Working data:
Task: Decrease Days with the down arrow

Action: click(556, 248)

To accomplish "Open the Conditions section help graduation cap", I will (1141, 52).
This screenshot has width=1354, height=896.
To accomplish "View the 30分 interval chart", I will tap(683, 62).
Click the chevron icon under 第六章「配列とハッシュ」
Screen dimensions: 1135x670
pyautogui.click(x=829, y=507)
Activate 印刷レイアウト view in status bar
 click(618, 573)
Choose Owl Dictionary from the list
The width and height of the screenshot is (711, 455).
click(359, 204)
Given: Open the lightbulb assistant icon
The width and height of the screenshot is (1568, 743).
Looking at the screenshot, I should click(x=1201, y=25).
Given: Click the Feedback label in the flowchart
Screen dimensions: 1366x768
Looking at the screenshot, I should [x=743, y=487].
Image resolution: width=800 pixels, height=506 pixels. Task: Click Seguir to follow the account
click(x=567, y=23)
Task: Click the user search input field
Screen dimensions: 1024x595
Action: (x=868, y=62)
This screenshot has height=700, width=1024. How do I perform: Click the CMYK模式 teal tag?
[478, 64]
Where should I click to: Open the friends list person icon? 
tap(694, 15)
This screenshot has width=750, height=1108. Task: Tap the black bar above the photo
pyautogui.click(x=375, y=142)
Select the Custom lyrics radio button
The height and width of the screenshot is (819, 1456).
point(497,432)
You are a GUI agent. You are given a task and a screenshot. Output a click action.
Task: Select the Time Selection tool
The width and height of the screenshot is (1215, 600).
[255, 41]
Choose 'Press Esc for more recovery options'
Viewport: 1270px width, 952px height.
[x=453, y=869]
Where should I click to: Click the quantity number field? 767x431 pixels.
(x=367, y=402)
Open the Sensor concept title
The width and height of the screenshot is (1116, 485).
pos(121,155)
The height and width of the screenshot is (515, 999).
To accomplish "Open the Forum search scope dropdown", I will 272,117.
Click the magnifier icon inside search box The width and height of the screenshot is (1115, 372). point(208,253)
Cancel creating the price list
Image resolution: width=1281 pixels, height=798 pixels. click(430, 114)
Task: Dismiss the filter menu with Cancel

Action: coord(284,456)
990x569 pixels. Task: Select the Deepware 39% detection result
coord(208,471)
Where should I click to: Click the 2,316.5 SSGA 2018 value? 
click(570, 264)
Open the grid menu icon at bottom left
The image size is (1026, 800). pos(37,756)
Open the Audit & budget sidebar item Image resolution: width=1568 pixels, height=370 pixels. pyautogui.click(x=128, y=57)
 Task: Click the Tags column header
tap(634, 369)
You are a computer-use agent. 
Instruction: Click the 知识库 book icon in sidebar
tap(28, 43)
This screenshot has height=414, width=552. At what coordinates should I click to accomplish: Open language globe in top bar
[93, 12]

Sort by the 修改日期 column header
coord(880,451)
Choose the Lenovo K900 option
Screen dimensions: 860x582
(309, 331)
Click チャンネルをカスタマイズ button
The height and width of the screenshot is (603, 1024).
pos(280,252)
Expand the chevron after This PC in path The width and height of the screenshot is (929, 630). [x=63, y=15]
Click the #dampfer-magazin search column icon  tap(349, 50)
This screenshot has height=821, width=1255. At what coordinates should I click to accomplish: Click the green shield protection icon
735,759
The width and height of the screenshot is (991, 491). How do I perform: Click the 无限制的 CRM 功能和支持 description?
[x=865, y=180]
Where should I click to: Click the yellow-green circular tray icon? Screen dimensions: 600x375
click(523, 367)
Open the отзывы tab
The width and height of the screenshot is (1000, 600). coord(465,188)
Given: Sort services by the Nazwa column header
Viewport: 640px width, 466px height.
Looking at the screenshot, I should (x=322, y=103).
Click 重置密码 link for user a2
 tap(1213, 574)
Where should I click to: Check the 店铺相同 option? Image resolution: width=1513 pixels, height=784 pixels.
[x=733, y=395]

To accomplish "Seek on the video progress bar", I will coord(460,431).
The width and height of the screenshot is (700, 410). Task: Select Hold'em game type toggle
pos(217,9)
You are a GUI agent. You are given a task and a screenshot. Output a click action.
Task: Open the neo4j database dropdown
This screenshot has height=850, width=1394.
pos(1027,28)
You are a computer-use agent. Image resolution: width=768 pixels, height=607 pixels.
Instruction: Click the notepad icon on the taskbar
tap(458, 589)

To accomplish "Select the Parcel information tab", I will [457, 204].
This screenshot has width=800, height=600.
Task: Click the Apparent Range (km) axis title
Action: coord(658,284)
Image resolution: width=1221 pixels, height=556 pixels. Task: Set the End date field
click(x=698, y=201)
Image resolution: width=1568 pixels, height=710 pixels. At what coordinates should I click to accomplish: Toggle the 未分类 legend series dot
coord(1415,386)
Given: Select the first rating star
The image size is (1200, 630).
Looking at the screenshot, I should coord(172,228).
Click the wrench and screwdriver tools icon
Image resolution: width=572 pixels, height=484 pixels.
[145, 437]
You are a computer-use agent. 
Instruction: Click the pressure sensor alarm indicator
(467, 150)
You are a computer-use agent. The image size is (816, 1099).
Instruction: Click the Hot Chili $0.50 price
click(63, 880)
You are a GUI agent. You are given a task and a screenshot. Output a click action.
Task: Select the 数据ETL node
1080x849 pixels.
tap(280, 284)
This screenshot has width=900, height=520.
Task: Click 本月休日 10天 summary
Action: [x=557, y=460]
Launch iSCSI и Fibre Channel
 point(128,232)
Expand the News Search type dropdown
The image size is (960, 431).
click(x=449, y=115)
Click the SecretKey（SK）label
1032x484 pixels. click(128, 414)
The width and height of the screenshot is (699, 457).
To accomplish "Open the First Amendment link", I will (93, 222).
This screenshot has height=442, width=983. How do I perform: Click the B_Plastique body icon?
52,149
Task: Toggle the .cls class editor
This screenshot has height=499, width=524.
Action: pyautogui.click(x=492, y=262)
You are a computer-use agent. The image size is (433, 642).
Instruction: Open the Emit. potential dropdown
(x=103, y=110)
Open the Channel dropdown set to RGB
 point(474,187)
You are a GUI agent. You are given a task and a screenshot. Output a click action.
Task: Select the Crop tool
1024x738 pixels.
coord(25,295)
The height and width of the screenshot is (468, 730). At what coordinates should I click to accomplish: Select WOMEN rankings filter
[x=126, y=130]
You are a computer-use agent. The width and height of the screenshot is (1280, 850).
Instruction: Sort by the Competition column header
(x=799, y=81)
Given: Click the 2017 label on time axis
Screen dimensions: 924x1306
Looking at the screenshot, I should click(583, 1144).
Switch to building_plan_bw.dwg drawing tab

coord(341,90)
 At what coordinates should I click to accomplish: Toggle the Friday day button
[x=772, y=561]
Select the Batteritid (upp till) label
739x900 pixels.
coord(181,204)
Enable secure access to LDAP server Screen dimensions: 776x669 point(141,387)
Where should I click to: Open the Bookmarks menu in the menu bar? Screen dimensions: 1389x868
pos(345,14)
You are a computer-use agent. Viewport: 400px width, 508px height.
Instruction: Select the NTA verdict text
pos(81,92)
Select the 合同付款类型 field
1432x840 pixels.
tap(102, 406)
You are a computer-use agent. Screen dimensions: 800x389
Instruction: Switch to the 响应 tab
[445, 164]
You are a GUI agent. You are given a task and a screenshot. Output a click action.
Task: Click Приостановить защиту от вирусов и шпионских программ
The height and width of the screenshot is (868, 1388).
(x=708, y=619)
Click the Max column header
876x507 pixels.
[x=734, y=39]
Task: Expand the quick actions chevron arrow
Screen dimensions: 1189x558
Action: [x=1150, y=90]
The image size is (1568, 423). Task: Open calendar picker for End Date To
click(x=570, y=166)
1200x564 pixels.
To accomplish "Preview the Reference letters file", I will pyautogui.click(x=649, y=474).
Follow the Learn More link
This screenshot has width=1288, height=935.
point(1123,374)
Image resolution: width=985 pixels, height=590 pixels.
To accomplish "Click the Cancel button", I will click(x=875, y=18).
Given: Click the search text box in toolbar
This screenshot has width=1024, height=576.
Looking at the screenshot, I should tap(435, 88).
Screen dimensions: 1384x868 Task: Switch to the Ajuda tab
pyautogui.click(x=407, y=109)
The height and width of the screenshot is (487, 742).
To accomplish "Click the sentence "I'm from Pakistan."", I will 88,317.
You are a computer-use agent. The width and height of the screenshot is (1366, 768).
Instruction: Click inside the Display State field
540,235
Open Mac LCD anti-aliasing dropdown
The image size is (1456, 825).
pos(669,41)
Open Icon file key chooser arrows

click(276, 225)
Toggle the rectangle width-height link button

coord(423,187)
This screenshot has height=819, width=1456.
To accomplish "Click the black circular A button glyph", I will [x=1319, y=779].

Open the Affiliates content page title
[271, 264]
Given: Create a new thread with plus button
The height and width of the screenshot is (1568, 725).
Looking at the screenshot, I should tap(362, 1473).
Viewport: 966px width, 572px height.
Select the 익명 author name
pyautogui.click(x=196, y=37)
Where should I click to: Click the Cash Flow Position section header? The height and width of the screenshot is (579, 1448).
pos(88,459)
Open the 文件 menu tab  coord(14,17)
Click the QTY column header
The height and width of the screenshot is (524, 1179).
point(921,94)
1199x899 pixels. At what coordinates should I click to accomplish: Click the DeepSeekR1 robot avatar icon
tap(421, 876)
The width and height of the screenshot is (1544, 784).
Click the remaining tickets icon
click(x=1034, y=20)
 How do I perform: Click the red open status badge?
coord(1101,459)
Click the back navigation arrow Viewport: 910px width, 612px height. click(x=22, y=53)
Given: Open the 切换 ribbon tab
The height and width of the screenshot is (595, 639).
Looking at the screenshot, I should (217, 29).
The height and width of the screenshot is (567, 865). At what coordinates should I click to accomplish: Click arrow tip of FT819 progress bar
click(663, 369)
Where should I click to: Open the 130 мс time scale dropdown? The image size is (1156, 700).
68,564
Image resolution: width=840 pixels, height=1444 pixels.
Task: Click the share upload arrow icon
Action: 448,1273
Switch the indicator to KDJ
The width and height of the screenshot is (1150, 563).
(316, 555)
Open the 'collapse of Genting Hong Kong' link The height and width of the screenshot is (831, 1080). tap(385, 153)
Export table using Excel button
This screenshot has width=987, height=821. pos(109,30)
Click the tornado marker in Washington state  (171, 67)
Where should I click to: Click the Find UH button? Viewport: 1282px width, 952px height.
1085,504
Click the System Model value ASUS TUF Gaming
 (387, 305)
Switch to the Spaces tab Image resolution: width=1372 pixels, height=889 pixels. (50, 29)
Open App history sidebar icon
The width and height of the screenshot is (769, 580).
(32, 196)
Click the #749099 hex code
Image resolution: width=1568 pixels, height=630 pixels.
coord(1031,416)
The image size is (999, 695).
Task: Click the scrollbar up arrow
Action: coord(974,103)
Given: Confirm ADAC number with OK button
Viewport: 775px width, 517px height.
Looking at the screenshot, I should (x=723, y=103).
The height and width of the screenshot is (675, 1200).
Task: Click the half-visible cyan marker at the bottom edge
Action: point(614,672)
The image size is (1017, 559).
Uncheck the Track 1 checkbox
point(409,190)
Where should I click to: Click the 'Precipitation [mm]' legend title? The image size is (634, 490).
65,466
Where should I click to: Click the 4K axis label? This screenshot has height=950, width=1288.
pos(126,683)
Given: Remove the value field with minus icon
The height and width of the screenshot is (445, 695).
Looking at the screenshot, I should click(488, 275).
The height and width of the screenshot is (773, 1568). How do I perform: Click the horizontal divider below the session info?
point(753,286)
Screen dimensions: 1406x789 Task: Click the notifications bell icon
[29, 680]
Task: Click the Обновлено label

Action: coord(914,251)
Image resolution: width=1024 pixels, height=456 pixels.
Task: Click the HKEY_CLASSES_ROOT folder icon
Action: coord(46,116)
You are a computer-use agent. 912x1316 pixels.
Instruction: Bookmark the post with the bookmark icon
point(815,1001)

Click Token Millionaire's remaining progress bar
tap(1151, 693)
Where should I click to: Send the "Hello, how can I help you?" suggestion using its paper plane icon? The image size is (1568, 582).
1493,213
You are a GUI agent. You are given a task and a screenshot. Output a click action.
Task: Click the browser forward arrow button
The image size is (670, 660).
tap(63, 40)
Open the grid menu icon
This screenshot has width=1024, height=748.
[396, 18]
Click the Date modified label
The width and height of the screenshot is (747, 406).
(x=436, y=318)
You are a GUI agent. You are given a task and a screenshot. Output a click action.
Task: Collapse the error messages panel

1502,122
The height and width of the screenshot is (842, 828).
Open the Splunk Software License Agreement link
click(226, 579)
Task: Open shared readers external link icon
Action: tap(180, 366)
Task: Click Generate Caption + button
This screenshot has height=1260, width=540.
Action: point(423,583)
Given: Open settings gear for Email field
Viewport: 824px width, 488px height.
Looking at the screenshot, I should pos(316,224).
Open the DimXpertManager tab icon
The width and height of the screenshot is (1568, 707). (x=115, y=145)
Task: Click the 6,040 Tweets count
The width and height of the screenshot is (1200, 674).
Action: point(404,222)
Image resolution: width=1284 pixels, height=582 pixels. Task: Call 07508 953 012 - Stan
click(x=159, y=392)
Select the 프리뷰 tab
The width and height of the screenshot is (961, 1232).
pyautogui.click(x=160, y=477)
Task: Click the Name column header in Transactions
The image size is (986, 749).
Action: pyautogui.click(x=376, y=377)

Work required: How many lines of the listing above include the word "computer"? Reply with the number alone.

Response to the exercise: 10